Sam interviews April Munday

Reblogged from Loving the Fifty Something:

I am inviting and featuring ‘Mid-lifers’ who are enjoying life over 50 and who are happy to shout out about great health, fitness, lifestyles, work or their achievements etc, but more importantly who are embracing this time of their lives with pride and open arms.

This month I’m happy to introduce April Munday as my next guest on the Amazing Over 50’s’ series. April is an author of historical romance novels and also writes a fascinating blog called  A Writer’s Perspective, where she shares her love of history.

Welcome April, to Loving the fifty something and to the Amazing over 50’s series.

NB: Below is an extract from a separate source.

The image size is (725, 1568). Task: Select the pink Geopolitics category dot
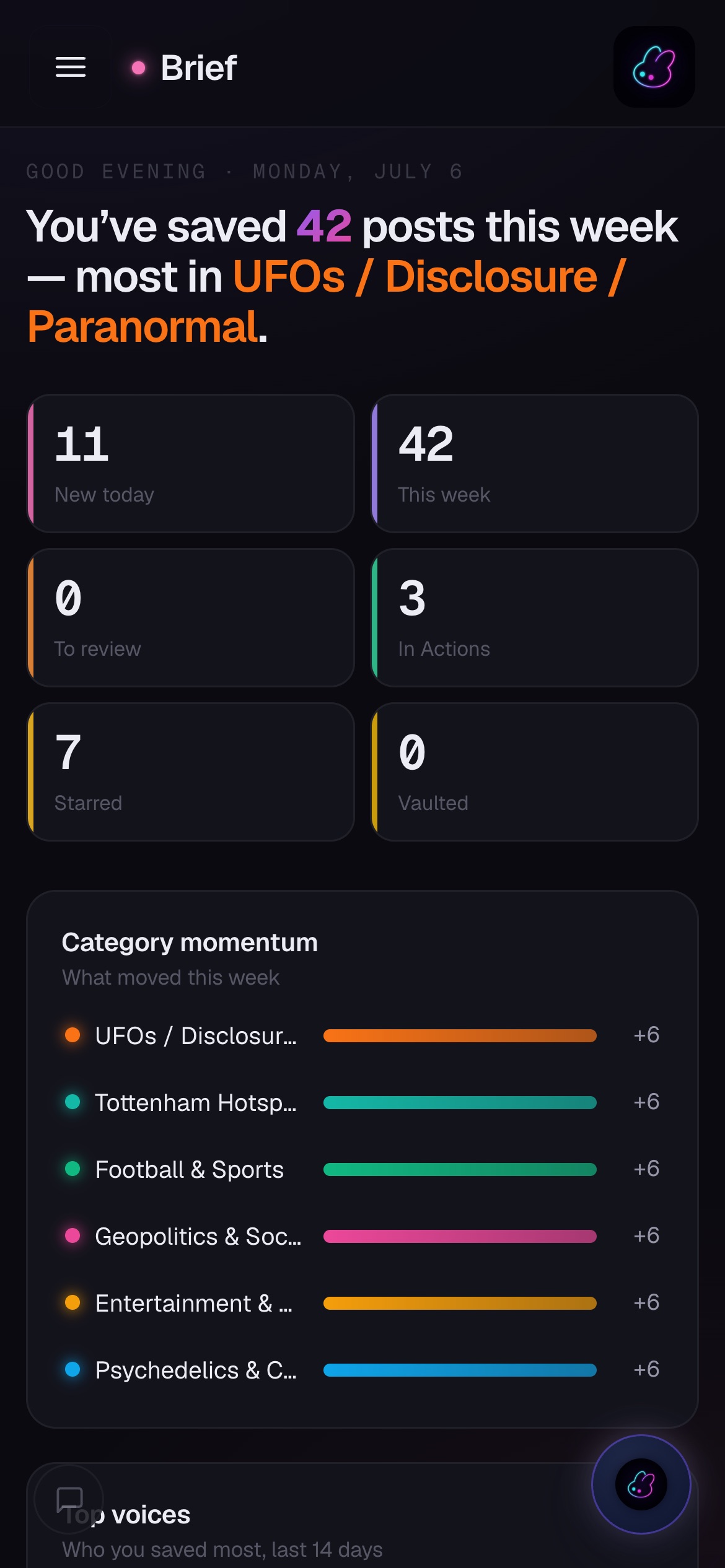72,1235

I’ll hand you straight over to April to tell us what she’s been up to since turning 50.

I’ve been over 50 for the best part of eleven years now, so I’ve almost got the hang of it.  Three years ago, at 57, I retired.  Before that I worked in procurement for more than 30 years. For most of my 50s I was working all hours for a large company. When I wasn’t working, I was commuting or asleep.

TheHeirsTale-WEBTurning 50 was a bit of a non-event and I can’t even remember it now. Looking back, though, I suppose that it was a bit of a turning point. There were things I wanted to do and I thought I’d better do some of them before I got much older. One of them was publishing a novel. I published my first when I was 52. I’ve been telling stories for most of my life and I started writing them down about 50 years ago. It took me a while to find my niche and it turned out to be romances set in the fourteenth century. While I was at work I had to write during my lunchbreak, if I got one, or on trains when I was commuting to London. I’ve now published eleven novels. Eight are set in the fourteenth century and three in the Regency period, because who doesn’t enjoy imagining themselves floating around in an empire dress as the heroine of a Jane Austen novel?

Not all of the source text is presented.